After a custom entity recognizer is created, add it to the OscovaBot.Recognizers
collection before training is initiated.
Entity Examples
When creating custom non-entry based entity recognizers, developers can optionally specify Example terms or phrases to help the internal Machine Learning process. For this, when declaring an IEntityRecognizer
implementation, the class can be decorated with the EntityExampleAttribute
attribute.
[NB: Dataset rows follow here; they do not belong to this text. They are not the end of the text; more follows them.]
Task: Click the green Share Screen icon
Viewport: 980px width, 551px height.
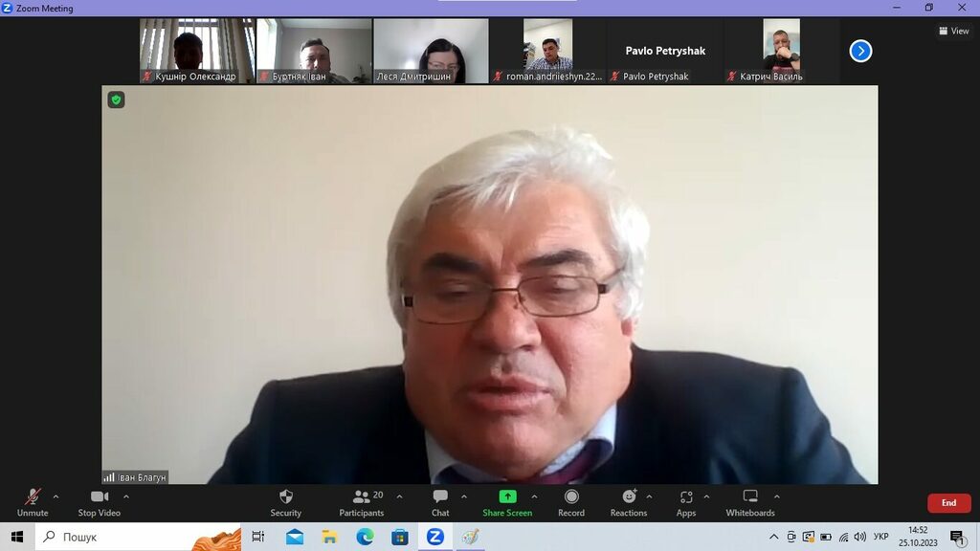Action: coord(507,496)
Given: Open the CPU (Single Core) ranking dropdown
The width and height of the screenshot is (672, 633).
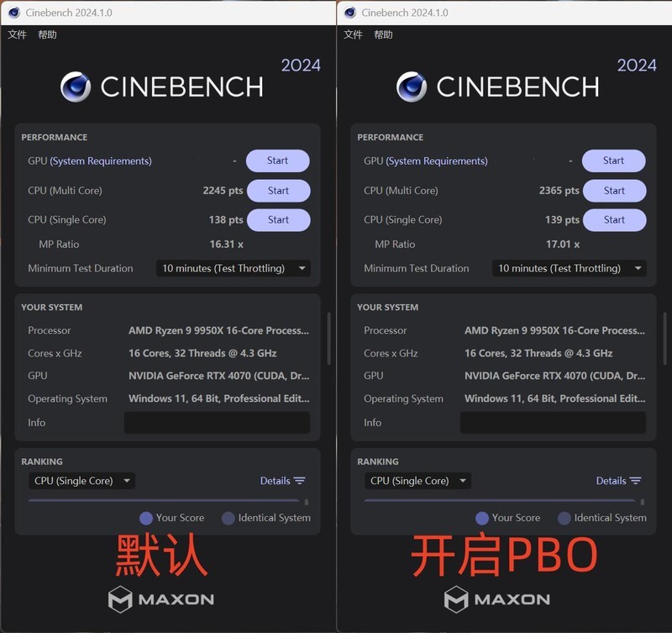Looking at the screenshot, I should click(x=81, y=480).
The attribute takes a set of example terms or phrases that the internal Training system checks before initiating a ML based training process.
Using the above HTML Recognizer Example, the following shows how to specify examples on Non-Entry based recognizers.
Example 1
[EntityExample("hypertext_markup_language", "hypertext", "markup")]
public class HtmlRecognizer : IEntityRecognizer
{
public string Type => "html";
public EntityCollection Parse(Request request)
{
//RETURN SOMETHING....
}
}
Example 2
[EntityExample("employee_id", "identifier","employee_identification","identity")]
public class EmployeeCodeRecognizer : BaseRegexRecognizer
{
public EmployeeCodeRecognizer() : base(Sys.UsPostalCode)
{
Regex = new Regex(@"^[A-Z\d]{1}[A-Z\d._/\-]{49}$");
}
public override Regex Regex { get; }
public override IEntity CreateEntity(Match match)
{
return new EmployeeCodeEntity("EmployeeId", match.Value, match.Index);
}
}
When training the bot training system will look through the entity examples while creating the entity type recognizer and pass them to the machine learning engine.
To add phrases with space characters between words, use the _
(underscore) character to separate individual words as shown in the examples above.
Note
Entry based entity recognizers do not require the EntityExampleAttribute
as Oscova automatically scans through the entries for machine learning.